• **WHAT YOU WILL DO**: Transcribe each line of the records below exactly, excluding any embedded images.

• **PROVIDED DATA**:
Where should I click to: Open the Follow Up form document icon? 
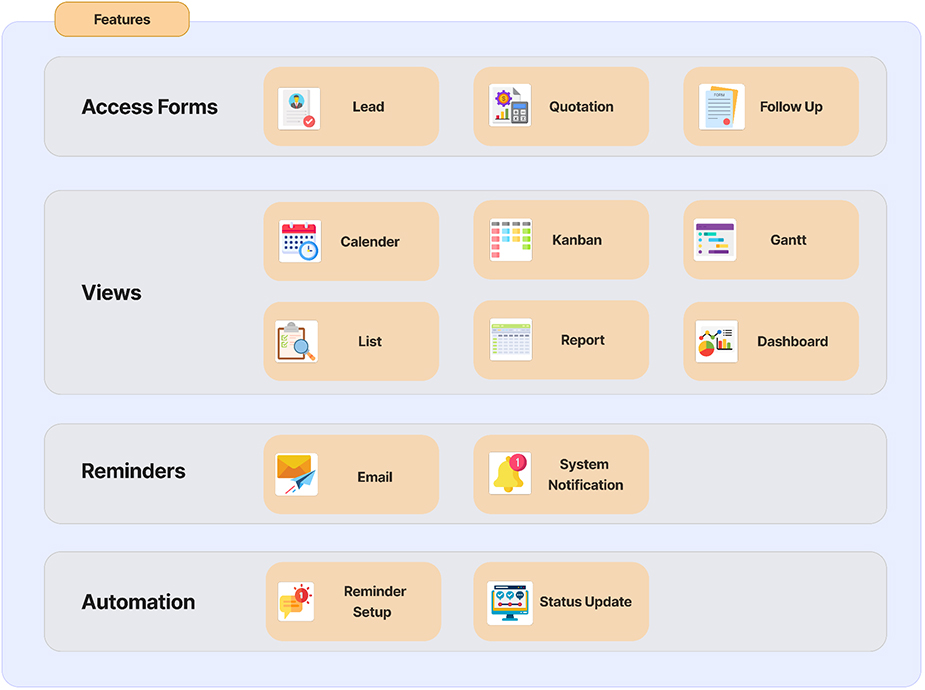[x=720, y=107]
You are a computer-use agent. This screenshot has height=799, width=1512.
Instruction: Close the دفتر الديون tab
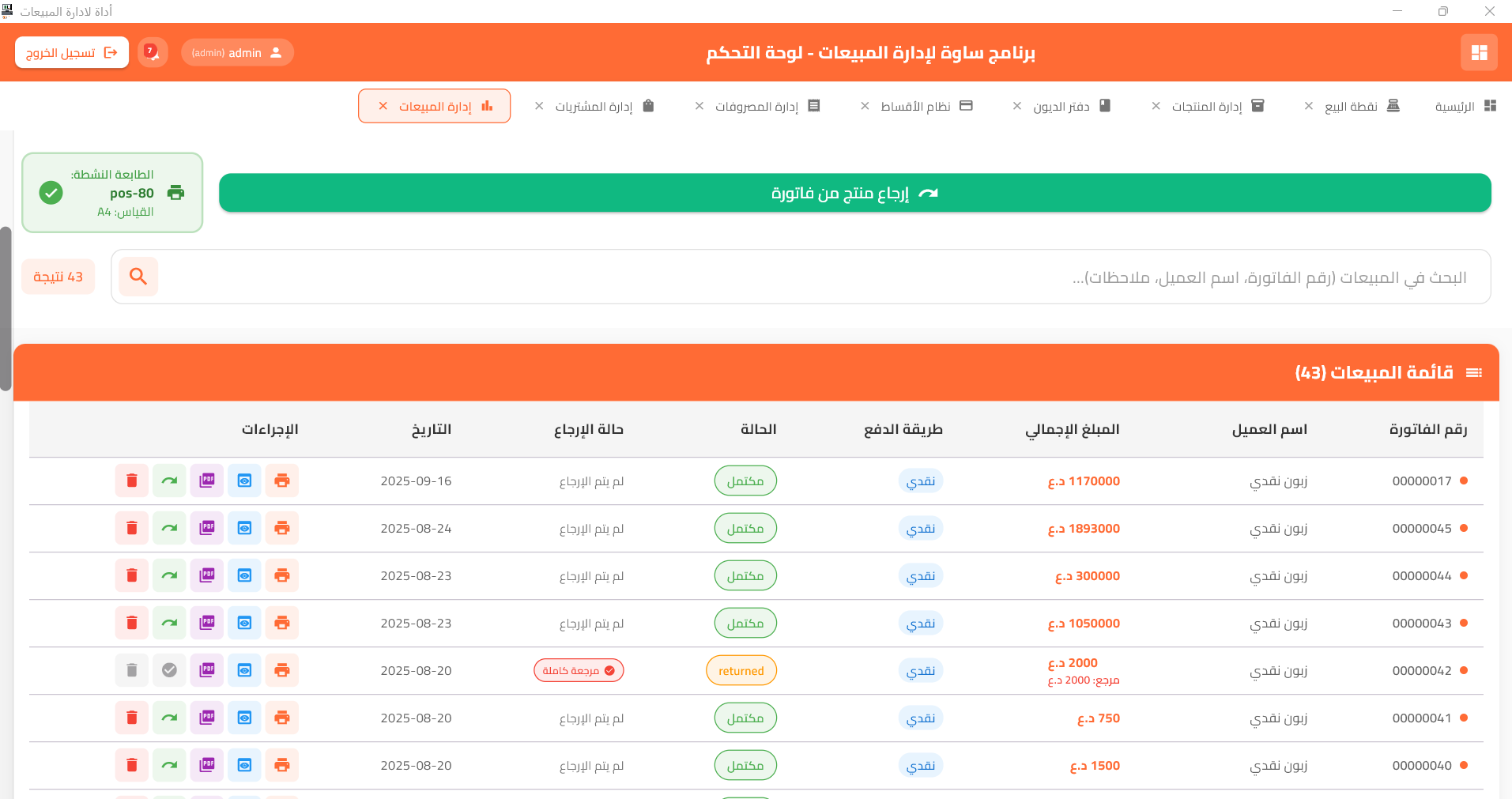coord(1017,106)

• **ANSWER FOR THE TASK**:
Where should I click to: Open the Follow Up form document icon? 
[x=720, y=107]
You are a computer-use agent. This screenshot has height=799, width=1512.
Instruction: Close the دفتر الديون tab
coord(1017,106)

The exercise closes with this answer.